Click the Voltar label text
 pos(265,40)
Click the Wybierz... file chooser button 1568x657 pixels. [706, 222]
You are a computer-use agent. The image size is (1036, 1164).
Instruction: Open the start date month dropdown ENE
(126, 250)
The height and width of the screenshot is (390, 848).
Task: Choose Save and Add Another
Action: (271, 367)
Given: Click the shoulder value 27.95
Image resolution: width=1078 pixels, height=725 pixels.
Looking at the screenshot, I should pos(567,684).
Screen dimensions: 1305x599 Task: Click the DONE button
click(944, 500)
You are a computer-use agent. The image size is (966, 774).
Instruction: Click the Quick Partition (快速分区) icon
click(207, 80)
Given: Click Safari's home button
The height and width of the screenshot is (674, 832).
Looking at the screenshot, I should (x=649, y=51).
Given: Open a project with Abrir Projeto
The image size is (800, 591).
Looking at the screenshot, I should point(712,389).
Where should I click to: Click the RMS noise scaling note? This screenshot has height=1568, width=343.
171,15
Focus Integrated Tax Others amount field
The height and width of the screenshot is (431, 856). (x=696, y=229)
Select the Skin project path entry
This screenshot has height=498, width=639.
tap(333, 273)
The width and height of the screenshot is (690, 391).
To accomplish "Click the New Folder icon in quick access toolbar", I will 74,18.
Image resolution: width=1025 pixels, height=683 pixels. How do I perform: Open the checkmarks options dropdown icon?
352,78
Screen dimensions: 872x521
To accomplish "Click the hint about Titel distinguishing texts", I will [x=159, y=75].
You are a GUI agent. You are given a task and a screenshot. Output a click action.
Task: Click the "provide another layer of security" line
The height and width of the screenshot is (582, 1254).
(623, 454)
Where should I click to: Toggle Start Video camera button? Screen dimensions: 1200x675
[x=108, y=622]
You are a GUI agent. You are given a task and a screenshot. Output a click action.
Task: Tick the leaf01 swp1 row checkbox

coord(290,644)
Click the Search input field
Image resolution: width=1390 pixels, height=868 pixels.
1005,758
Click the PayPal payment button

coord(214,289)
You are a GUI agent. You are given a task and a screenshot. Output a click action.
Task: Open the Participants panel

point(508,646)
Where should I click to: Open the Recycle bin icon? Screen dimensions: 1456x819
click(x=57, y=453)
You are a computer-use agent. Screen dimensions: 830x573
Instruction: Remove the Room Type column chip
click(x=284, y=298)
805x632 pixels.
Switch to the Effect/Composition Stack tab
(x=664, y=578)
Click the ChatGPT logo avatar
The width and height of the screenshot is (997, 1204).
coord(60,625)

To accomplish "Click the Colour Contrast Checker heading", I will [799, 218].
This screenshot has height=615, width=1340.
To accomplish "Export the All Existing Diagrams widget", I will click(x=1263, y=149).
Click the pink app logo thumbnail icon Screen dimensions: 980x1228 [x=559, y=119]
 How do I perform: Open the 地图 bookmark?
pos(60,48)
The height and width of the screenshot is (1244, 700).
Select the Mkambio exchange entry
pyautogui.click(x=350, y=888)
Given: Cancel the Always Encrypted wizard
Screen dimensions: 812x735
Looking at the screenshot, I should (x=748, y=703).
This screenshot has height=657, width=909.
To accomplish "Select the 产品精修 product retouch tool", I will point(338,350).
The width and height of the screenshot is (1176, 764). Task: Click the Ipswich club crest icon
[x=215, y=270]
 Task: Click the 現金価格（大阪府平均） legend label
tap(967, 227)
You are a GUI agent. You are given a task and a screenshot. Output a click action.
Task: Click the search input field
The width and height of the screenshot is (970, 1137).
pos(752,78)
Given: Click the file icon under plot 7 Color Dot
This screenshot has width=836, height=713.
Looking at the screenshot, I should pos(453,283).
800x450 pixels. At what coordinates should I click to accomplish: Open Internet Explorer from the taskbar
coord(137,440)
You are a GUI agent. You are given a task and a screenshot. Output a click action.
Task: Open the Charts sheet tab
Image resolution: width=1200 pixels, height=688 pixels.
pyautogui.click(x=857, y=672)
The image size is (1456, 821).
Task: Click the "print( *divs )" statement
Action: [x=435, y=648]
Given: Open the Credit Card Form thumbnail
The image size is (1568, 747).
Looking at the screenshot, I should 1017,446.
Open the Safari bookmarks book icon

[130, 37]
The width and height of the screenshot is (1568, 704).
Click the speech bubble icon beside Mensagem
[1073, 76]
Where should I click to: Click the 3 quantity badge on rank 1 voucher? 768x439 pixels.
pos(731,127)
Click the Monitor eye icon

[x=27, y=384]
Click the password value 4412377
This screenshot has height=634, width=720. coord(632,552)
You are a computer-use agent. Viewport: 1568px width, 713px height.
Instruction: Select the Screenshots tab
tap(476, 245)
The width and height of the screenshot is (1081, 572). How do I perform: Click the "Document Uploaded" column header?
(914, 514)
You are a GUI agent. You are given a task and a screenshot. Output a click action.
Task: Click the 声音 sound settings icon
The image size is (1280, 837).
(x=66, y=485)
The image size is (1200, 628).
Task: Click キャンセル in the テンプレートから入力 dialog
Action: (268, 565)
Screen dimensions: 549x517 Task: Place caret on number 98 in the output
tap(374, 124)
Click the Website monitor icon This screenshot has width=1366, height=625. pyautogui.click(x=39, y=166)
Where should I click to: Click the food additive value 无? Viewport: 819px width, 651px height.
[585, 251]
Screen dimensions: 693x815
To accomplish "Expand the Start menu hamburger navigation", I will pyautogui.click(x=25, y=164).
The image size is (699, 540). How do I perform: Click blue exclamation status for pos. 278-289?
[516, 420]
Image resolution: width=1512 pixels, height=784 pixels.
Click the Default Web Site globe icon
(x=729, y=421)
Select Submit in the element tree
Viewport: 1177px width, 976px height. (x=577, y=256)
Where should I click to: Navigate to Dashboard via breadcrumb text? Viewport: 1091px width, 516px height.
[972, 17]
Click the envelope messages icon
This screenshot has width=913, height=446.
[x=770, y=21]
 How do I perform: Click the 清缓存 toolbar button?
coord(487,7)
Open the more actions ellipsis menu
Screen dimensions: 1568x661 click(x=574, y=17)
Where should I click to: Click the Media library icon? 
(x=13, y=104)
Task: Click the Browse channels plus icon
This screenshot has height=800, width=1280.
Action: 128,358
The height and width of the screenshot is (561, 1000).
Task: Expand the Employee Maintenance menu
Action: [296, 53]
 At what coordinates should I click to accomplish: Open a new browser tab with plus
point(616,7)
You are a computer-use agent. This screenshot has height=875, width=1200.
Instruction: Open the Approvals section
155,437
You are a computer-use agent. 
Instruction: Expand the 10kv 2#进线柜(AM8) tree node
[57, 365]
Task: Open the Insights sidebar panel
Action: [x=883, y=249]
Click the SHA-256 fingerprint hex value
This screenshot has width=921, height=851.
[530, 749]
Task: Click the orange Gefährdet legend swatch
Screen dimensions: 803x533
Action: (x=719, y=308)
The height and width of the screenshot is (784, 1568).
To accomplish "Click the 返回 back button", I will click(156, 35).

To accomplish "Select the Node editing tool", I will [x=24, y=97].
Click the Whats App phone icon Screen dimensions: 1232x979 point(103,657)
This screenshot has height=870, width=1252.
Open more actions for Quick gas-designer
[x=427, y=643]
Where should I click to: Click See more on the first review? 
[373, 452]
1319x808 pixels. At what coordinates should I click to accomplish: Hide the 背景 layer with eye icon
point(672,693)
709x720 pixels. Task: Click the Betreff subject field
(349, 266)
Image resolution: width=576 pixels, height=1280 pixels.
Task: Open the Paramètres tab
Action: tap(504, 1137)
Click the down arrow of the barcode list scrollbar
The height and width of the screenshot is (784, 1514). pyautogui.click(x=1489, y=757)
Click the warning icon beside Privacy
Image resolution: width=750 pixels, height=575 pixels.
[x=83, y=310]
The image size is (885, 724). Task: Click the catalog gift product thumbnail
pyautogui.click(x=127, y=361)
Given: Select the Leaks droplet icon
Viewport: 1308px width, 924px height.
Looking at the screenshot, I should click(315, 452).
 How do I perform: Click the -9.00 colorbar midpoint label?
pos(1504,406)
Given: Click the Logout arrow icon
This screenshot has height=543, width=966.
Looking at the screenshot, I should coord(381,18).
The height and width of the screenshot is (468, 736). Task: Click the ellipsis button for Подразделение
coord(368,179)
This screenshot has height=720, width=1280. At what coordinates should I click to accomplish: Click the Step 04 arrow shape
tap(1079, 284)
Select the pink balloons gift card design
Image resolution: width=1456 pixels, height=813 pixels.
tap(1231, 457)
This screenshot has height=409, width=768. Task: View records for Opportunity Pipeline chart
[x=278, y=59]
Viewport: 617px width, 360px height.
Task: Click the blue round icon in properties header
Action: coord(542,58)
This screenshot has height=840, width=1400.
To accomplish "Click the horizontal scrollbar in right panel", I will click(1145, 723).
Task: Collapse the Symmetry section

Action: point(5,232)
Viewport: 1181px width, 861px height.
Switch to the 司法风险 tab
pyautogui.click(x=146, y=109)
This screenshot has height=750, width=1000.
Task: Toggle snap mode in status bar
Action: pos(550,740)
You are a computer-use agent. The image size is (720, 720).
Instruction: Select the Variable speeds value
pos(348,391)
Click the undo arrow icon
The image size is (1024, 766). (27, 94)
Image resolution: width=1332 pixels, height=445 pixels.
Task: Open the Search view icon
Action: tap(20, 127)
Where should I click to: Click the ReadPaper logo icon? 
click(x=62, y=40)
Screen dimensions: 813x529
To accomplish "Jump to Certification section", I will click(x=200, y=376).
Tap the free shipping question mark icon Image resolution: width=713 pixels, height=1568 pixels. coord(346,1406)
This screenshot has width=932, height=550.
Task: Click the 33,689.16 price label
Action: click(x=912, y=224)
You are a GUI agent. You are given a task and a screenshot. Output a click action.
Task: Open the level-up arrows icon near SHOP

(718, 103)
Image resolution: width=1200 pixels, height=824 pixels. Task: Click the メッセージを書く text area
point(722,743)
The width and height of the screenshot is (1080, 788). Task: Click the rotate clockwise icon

++++++

Work order: Going through the data above, return each line with the word "file".

Exercise result:
Click the Wybierz... file chooser button 1568x657 pixels. [706, 222]
Given: Click the file icon under plot 7 Color Dot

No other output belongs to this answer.